Gili Liel Haimovitz

Personal information
- Native name: גילי חיימוביץ
- Nationality: Israeli
- Born: February 24, 1993 (age 33)

Sport
- Country: Israel
- Sport: taekwando
- Weight class: -68 kg
- Club: Sharabi Martial Arts Club
- Coached by: Yechiam Sharabi and Mark Breginski

Achievements and titles
- World finals: 2010 Youth Olympic Games gold medal in -48 kg
- Regional finals: 2009 European Taekwondo Junior Championships gold medal in -45 kg

= Gili Haimovitz =

Israeli taekwondo athlete

Gili Liel Haimovitz (גילי חיימוביץ; born February 24, 1993) is an Israeli taekwondo fighter. In 2009 he won the gold medal in the -45 kg category at the European Taekwondo Junior Championships, and at the 2010 Youth Olympic Games he won a gold medal in the under-48-kilogram event.

==Taekwando career==
Haimovitz began practicing taekwando as a child. He joined the Israel Defense Forces in 2011, leading to him missing a number of competitions. He grew up practicing at the Sharabi Martial Arts Club. He is coached by Yechiam Sharabi and Mark Breginski.
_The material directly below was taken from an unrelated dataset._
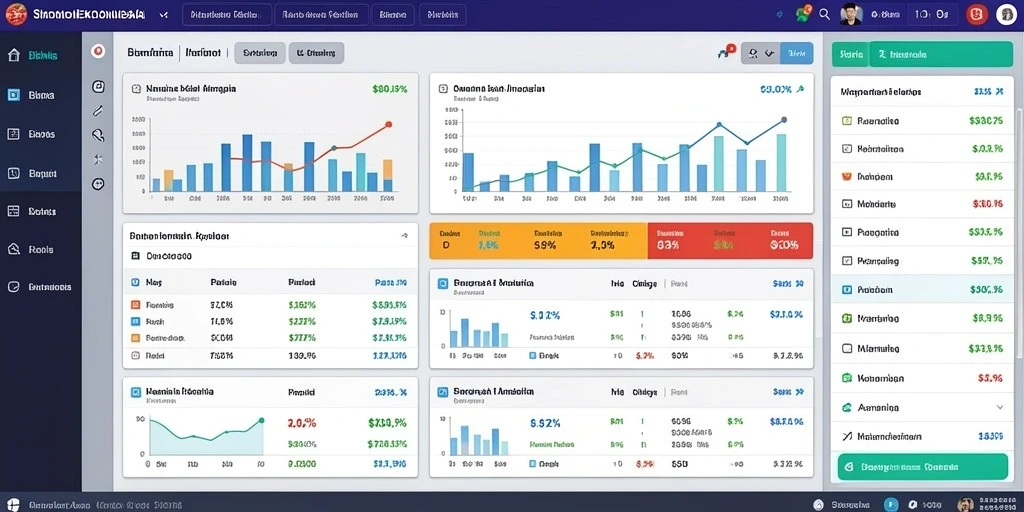Image resolution: width=1024 pixels, height=512 pixels.
Task: Open search with the magnifier icon
Action: [824, 14]
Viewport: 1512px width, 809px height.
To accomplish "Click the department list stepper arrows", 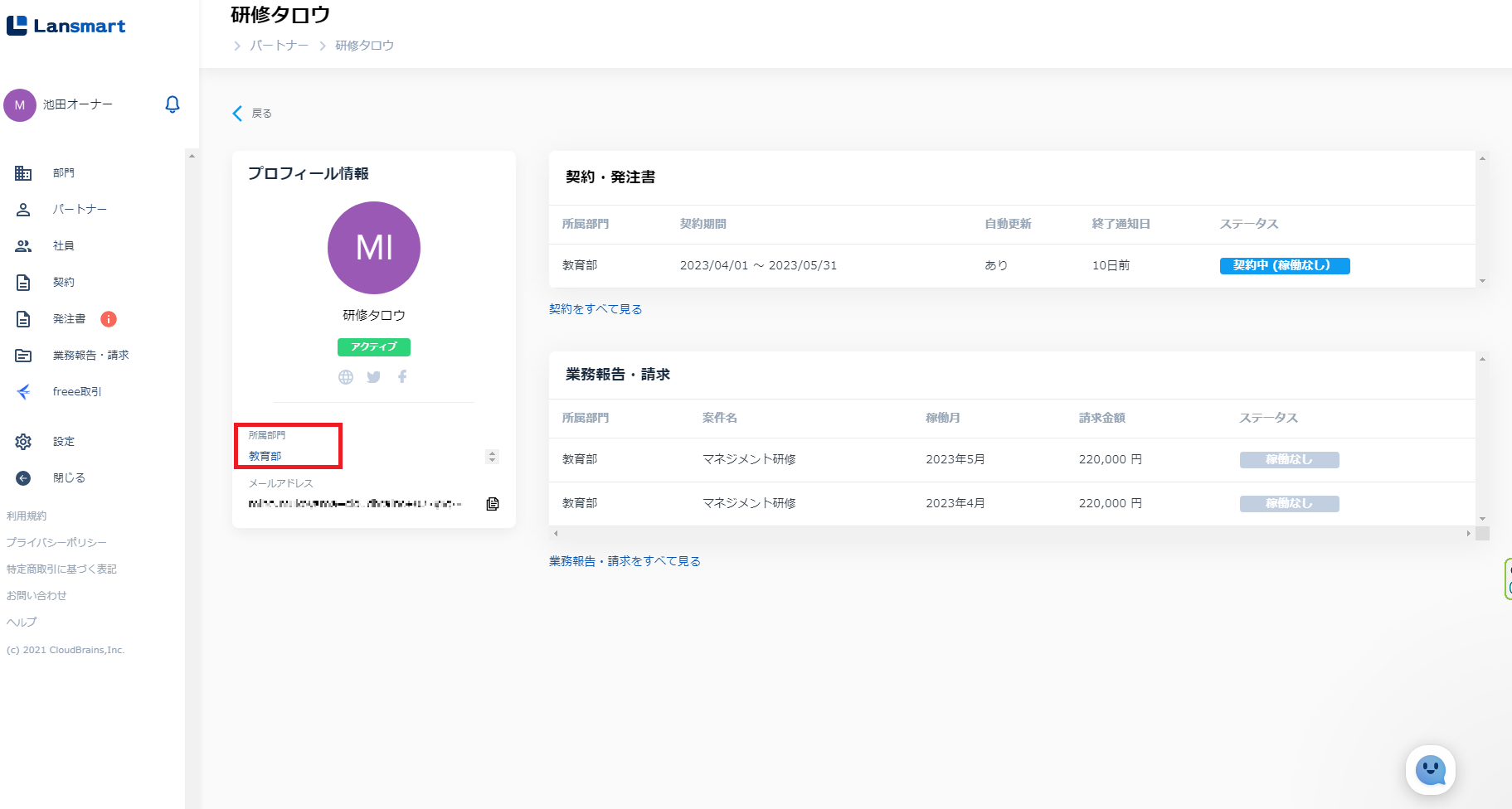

In 2009 he won the gold medal in the -45 kg category at the European Taekwondo Junior Championships in Trelleborg, Sweden.

At the 2010 Youth Olympic Games he won a gold medal in the under-48-kilogram, or 106-pound, event at 17 years of age.

In 2012 he won gold medals in -45 kg youth at the Trelleborg Open and the Israel Open, in 2015 he won gold medals in -54 kg senior at the Israel Open and the Serbia Open, and in 2016 he won a gold medal in -54 kg senior at the Slovenia Open. He won a bronze medal at the 2016 European Championships in Grozny (U21; -58 kg), and a bronze medal at the 2019 Multi European Games in Sofia (senior; -68 kg).